А депутат уже излагал, чего он будет добиваться. С каменного помоста вокзала, в гуле толпы, было плохо слышно, и только отрывочные слова вырывались, как языки пламени.

— …народу!!

— Ур-ра!.. А-а-а-а!..

— …волю!..

— Ур-ра!..

— …и тайное!..

— А-а-а-а…

— …амнистия!..

— Ур-ра-а-а!..

Уклейкин пытался составить смысл по отрывкам и чуял, что вот кто «их». Те прошли, ни слова не вымолвили, а этот катает себе, не боится.

— Вот каков наш-то! — кричал на ухо Синица.

Но уже пробирался пятый. То был лохматый адвокат, непобедимый на собраниях, кровный враг Балкина, как полагал Уклейкин.

Он взбежал на каменные ступени, и когда околоточный покозырял и приоткрыл дверь, чтобы пропустить, пятый депутат ловко вывернулся спиной к двери, занял удачную позицию и снял шляпу. Городовые, помня инструкцию, держали под козырек.

— Пожалуйте-с… — вежливо просил околоточный.

— Позвольте-с… я знаю…

Последовал поклон, благодарность и краткое слово. Адвокат благодарил за доверие, сравнил себя с растением, корни которого остались «здесь, в самой гуще народной», заявил, что, если вырвут его, — вырвут их, что он кость от кости… и т.д., и закончил обещанием вернуться «со щитом или на щите».

— С че-ем? — спросил Уклейкин Синицу.

— Со щитом. И все-то врет…

— Ну вот… Обязательно так…

И Уклейкин старался понять, о каком щите говорил адвокат.

Толпа шумно отозвалась на горячее слово.

— Воли нам! Земли!.. Налогов чтобы!.. — кричал Уклейкин над самым ухом адвоката. — Отцы вы наши!..

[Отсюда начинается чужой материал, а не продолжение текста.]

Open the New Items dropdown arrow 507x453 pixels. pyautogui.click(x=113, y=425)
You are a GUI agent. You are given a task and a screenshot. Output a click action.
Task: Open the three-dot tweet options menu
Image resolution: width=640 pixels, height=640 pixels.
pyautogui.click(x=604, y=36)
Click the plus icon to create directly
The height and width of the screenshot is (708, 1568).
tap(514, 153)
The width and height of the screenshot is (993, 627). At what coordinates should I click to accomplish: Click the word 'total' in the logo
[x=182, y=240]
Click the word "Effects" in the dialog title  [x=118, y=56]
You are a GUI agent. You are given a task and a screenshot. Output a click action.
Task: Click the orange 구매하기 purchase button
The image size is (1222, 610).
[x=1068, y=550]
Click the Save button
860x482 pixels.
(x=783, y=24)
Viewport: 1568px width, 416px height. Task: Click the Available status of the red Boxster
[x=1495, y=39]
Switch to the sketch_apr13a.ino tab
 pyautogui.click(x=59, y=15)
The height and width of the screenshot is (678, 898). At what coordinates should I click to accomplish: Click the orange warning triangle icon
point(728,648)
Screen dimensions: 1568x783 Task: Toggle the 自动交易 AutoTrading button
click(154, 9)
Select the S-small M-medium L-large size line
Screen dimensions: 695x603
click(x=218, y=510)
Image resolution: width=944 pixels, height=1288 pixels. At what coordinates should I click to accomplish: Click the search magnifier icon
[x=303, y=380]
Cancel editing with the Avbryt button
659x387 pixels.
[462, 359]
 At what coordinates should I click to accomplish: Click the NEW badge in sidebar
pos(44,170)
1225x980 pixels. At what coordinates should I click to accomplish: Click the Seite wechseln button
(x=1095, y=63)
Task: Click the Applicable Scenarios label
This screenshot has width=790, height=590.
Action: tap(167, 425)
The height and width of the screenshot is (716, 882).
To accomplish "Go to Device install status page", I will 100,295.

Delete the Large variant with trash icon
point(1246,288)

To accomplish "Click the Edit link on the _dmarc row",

Рабочий депутат в кольце голов подвигался к дверям. Открыли вход, чтобы пропустить его, и волна хлынула.

— Стой! Куда? Не все!..

Околоточного оттерли, смяли городовых и затопили дебаркадер. Где-то уже пели знакомую вольную песню, где-то кричали «ура».

Окружили крестьянского депутата; тот, сняв шапку и тряся бородой, говорил что-то, путался и крестился.

Уклейкин не слыхал ни слова, но небывалое воодушевление захватило его так, что хотелось плакать.